Hourly readings are accepted only when at least one other reading within ±10 minutes is within 1.5°F — the same QC NWS applies before a value reaches CF6. Isolated spikes from radiational flashes or sensor noise get dropped. Once CLI publishes, a later observation overrides it only if it’s more than 0.5°F more extreme (post-CLI cooling / warming).
Bracket-edge margin
Kalshi weather brackets are 1°F-wide ranges anchored on a half-degree (e.g. B85.5 means the high settles between 85 and 86 inclusive). Settlement uses rounded CF6 numbers, but the underlying temperature is continuous.
The bracket-edge margin is the two-sided rounding distance from the precise projection to each flip line. For a high of 85.42°F against a B85.5 bracket the rounded high is 85, the lower flip line (round-down to 85) sits at 84.5 and the upper flip line (round-up to 86) sits at 85.5:
We display the narrower of the two margins on the grade card. In the example above, the projection is essentially against the upper flip line — a 0.08°F move at 4 PM tips the bracket. That’s a thin margin and it shows up in the grade.
Quality grade
Every bracket we observe gets a letter grade. The grade is a function of four inputs, all computed at observation time and never backfilled:
- Bracket-edge margin — narrower of the two flip-line distances. Below 0.4°F caps the grade at B regardless of the other inputs.
- Source confidence — has CLI published? are all four RMK 6h windows closed and consistent? is the projection still leaning on hourly METAR?
- Liquidity — last-24h volume on Kalshi for that bracket. We don’t boost the grade for high volume but we cap it when there isn’t enough to leave on without re-pricing it.
- City tier — see below. Tier-2 cities get a half-grade haircut on narrow brackets.
The output is one of A+, A, B, or no grade. A+ is reserved for markets where the projection is locked (post-RMK-4-group), the margin is at least 1.0°F, the city is Tier 1, and 24h volume on the bracket is at least 2,500.
City tiers
City tier is a tracking-quality classification. It says nothing about how interesting a market is — only how confident we are in the projection for that station. Tiers are re-derived monthly from a rolling 30-day backtest with production-realistic filters (window-fully-today + RMK sanity).
- Tier 1. 100% within ±1°F across the last 30 days of resolved settlements. Narrow brackets are OK. 17 cities at the time of writing (KATL, KAUS, KDAL, KDCA, KDEN, KHOU, KLAS, KLAX, KMIA, KMSP, KNYC, KOKC, KPHL, KPHX, KSAT, KSEA, KSFO).
- Tier 2. One ±2–5°F miss in 30 days. Half-grade haircut on narrow brackets. KMDW and KBOS at the time of writing.

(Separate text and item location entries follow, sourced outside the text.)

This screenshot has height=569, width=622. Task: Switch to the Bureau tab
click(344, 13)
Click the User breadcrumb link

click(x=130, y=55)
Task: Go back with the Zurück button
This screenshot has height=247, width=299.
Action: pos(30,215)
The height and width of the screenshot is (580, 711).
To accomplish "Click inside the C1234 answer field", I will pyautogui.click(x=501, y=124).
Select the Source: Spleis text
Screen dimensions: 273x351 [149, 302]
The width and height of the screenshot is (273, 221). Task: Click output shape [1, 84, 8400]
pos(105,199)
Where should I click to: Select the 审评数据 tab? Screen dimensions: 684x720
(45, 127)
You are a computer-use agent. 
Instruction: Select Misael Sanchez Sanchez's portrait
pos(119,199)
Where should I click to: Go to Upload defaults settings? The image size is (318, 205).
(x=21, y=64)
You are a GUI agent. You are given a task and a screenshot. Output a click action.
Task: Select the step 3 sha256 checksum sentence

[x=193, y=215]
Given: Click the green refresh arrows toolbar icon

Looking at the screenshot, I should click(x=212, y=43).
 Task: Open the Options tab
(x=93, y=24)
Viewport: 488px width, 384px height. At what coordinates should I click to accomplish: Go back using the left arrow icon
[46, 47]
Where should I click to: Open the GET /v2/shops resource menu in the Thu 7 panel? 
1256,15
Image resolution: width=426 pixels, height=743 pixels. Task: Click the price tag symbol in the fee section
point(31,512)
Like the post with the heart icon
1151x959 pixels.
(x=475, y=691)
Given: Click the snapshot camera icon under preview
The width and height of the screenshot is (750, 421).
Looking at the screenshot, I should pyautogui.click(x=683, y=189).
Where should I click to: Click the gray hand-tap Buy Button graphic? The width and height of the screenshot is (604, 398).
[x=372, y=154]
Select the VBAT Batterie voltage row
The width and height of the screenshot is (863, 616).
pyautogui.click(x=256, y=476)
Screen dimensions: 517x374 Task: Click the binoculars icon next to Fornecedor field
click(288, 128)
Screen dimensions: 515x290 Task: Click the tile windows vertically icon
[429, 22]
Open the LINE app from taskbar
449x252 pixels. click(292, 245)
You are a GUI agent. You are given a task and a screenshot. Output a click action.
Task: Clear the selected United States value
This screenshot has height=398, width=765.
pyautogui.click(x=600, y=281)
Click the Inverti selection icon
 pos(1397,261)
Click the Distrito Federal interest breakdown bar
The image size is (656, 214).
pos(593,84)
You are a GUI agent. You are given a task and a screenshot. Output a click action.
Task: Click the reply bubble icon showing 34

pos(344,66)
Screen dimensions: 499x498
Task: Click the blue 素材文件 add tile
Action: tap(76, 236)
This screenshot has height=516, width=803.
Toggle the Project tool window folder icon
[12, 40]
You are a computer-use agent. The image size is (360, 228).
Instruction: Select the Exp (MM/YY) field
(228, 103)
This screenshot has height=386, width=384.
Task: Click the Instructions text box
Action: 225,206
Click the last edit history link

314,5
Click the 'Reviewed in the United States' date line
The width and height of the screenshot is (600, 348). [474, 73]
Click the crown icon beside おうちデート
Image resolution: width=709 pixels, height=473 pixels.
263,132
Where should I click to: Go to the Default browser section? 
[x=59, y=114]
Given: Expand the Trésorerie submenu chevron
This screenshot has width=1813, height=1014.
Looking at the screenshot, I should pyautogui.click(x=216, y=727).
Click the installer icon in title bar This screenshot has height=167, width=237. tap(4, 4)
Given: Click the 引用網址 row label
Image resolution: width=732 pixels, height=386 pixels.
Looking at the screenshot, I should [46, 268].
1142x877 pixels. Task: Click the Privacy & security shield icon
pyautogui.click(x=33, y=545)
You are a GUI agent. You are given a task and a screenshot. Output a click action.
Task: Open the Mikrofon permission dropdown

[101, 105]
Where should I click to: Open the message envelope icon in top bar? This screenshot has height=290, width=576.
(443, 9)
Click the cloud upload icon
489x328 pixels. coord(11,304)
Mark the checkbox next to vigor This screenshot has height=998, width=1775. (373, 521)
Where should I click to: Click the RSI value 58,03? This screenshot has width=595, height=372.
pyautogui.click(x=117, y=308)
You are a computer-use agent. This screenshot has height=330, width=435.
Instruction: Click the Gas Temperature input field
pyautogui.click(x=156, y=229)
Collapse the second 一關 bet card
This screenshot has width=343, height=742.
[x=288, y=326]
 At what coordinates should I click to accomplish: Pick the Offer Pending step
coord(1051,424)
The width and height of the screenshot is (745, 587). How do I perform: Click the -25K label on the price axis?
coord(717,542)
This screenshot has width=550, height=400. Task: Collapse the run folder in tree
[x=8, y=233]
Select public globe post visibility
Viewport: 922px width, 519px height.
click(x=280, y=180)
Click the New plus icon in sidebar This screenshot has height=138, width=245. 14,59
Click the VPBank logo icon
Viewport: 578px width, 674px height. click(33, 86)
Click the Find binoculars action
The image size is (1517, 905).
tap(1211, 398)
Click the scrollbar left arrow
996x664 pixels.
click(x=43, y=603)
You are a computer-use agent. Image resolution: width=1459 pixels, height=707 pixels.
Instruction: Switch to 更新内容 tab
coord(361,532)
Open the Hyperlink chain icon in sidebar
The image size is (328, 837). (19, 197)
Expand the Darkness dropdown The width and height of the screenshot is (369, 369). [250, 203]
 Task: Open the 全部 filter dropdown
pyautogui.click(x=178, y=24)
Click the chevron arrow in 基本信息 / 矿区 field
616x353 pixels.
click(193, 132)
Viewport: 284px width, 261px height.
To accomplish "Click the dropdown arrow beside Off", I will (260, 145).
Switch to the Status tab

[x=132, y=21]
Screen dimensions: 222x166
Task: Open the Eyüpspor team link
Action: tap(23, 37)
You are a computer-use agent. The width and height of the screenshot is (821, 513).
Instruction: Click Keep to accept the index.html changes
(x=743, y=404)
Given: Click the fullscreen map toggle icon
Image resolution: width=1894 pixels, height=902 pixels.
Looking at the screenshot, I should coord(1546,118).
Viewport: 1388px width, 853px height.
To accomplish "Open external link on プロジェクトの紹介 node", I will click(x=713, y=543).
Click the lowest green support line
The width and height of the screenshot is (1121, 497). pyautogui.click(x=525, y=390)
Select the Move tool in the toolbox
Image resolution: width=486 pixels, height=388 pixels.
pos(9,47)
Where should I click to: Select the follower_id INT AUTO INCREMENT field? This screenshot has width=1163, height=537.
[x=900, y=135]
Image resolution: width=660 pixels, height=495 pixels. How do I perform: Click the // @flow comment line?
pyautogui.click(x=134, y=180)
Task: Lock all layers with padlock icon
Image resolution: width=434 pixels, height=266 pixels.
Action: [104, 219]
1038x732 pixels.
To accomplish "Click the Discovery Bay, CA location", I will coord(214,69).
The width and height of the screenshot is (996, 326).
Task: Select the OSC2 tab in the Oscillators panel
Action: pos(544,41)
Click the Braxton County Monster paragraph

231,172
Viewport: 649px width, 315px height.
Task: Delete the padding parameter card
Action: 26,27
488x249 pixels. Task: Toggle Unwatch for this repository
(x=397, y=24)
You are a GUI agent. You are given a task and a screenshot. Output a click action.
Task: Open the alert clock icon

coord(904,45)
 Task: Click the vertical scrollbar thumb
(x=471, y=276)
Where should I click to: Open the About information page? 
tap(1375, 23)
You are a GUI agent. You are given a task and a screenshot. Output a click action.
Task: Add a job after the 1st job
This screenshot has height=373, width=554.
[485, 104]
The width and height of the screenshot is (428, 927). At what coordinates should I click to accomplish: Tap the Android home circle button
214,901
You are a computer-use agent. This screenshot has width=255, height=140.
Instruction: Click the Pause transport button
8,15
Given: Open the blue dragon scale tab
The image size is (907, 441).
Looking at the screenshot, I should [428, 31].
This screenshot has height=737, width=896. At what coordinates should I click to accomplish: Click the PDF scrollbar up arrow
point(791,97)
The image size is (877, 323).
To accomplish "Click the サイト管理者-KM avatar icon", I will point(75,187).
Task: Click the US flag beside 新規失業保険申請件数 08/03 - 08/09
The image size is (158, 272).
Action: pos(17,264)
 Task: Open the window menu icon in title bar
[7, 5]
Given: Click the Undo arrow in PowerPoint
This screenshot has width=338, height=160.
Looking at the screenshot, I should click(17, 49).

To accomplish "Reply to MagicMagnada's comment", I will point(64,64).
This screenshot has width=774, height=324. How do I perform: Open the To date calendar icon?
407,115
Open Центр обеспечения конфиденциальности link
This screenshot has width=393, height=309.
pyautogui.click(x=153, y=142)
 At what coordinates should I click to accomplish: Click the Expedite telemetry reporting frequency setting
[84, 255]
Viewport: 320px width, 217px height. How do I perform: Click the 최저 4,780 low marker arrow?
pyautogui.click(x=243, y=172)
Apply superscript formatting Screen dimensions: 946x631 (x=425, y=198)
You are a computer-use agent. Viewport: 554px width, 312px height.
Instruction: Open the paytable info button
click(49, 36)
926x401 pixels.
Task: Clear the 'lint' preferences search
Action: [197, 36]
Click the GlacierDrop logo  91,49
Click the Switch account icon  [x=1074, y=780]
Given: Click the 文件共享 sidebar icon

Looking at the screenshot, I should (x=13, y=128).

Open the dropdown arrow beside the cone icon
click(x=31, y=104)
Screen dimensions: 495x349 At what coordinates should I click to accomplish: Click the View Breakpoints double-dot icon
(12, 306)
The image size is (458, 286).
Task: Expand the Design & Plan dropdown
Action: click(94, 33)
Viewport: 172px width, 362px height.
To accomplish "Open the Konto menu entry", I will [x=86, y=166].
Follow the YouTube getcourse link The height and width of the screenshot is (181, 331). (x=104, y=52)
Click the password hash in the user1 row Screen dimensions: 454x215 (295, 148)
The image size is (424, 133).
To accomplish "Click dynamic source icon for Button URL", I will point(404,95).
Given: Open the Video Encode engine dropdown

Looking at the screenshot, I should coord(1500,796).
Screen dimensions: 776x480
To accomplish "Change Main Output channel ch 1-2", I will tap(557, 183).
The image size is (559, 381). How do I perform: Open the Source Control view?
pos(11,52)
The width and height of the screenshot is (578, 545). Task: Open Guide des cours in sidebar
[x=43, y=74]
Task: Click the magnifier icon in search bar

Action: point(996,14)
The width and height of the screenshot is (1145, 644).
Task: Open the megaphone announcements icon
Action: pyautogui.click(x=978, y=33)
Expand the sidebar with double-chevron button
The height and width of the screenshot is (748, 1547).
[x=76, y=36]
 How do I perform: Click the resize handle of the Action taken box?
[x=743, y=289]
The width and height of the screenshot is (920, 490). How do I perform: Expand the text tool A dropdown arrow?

The dataset behind the v3 backtest was 391 city-days. Overall accuracy: 99% within ±1°F, 94% flawless, mean bias −0.04°F. The full city-tier history is on the scoreboard.
Calibration
Every published forecast lands in validation_cf6 with a forecast_id, the predicted probability, and the resolving market. Outcomes attach automatically when Kalshi settles. Nothing is retroactively edited.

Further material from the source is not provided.